> _Quoted passage_

※

While college student enrollment rapidly snowballs to keep up with the ever changing and ruthless labor market, many colleges have brought up the question of Elitism v. Inclusion. Believers in the old meritocracy—espoused as, "You get what you earn"—have found competition in clogged academic hallways and stairwells, crowding their ventures up the ivory tower. At a time when working class students need help the most, their only chances of entry into higher education are under attack. Liberal educators argue, like John Dewey did, that higher levels of education are necessary as capitalism develops. Though opening schools as the key to individualism has been touted by progressivist educators for more than a century, this has proven to be a contrary goal to some powers concentrated in the market. Specifically, the empowerment and intellectual growth of more working class people, despite the efficiency education may bring for capitalists, is deemed threatening by an economic class between capital and labor.
Working class students face classism at the entry to, as well as during, college, by having to simultaneously labor, bear financial stress, and transition to a drastically different educational atmosphere; previous educational advantages at rich high schools weight against working class students, who were more likely to get less expensive teachers and books, along with a more closed-ended classroom to train them to be passive workers. Today, working class students find themselves struggling an uphill battle on every front after high school.

※

> _Source information_
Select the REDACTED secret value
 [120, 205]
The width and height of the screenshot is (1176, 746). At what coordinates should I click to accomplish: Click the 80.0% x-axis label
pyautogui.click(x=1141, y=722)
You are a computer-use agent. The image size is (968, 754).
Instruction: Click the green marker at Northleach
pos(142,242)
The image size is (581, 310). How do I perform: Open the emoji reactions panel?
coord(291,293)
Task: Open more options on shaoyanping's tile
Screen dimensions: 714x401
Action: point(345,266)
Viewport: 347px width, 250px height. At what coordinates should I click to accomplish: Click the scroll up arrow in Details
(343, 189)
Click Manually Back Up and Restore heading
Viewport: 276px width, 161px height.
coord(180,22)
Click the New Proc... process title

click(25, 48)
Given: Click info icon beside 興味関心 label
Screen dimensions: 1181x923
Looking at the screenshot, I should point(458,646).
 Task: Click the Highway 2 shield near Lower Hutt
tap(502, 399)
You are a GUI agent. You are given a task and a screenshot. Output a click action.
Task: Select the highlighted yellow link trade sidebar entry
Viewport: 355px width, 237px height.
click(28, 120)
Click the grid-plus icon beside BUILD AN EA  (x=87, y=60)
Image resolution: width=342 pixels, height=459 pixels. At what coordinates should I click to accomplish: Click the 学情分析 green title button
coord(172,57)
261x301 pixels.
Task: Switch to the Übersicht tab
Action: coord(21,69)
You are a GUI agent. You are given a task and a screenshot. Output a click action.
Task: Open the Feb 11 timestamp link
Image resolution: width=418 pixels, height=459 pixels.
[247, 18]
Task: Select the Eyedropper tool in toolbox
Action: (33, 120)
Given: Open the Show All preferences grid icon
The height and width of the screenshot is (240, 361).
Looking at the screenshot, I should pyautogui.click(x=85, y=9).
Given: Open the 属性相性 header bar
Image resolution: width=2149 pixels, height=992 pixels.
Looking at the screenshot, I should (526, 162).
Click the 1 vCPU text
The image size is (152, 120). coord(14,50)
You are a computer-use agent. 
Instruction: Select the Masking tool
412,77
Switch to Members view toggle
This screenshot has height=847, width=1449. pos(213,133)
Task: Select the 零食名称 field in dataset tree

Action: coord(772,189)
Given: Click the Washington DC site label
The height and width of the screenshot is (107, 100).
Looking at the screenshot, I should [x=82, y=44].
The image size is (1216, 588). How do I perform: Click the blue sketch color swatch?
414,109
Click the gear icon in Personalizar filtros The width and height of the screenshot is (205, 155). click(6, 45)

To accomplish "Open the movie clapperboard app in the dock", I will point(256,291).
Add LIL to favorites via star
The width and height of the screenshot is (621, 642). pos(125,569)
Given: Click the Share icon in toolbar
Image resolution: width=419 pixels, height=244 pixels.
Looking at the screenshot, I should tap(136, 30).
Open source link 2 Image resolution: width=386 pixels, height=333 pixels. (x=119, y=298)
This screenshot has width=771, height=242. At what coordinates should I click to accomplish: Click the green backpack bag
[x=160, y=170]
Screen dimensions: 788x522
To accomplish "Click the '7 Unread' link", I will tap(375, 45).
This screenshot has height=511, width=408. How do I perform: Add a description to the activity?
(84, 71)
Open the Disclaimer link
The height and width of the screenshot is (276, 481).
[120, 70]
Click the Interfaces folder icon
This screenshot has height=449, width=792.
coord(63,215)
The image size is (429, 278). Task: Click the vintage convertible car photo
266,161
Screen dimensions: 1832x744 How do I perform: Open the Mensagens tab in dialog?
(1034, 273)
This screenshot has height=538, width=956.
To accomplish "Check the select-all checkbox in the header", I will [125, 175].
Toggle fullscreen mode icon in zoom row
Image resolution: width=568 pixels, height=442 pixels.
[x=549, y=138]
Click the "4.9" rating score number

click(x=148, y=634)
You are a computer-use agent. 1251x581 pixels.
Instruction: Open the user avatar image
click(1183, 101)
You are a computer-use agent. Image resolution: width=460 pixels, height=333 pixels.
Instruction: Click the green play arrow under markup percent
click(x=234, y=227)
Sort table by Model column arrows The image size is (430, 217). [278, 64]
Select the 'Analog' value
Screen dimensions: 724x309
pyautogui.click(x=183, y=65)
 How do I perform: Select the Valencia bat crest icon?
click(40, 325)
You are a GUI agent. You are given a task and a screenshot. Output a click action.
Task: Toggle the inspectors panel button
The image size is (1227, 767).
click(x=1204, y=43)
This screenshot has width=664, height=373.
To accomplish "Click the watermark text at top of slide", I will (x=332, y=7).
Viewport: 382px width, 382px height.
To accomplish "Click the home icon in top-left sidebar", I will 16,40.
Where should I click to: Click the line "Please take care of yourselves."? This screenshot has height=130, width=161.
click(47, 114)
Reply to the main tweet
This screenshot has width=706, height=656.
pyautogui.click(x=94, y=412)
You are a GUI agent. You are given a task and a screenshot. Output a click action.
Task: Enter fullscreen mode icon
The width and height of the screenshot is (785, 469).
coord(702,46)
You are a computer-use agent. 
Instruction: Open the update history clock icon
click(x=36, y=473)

※

> _Assignment A_
In the passage on college access, which educator do liberal educators echo when they argue that higher education is necessary as capitalism develops?
> _Assignment B_
Reproduce the passage on college access from "Working class students face" to "after high school.".
The records come from a separate source and are unrelated to the text.

> _Your solution A_
John Dewey

> _Your solution B_
Working class students face classism at the entry to, as well as during, college, by having to simultaneously labor, bear financial stress, and transition to a drastically different educational atmosphere; previous educational advantages at rich high schools weight against working class students, who were more likely to get less expensive teachers and books, along with a more closed-ended classroom to train them to be passive workers. Today, working class students find themselves struggling an uphill battle on every front after high school.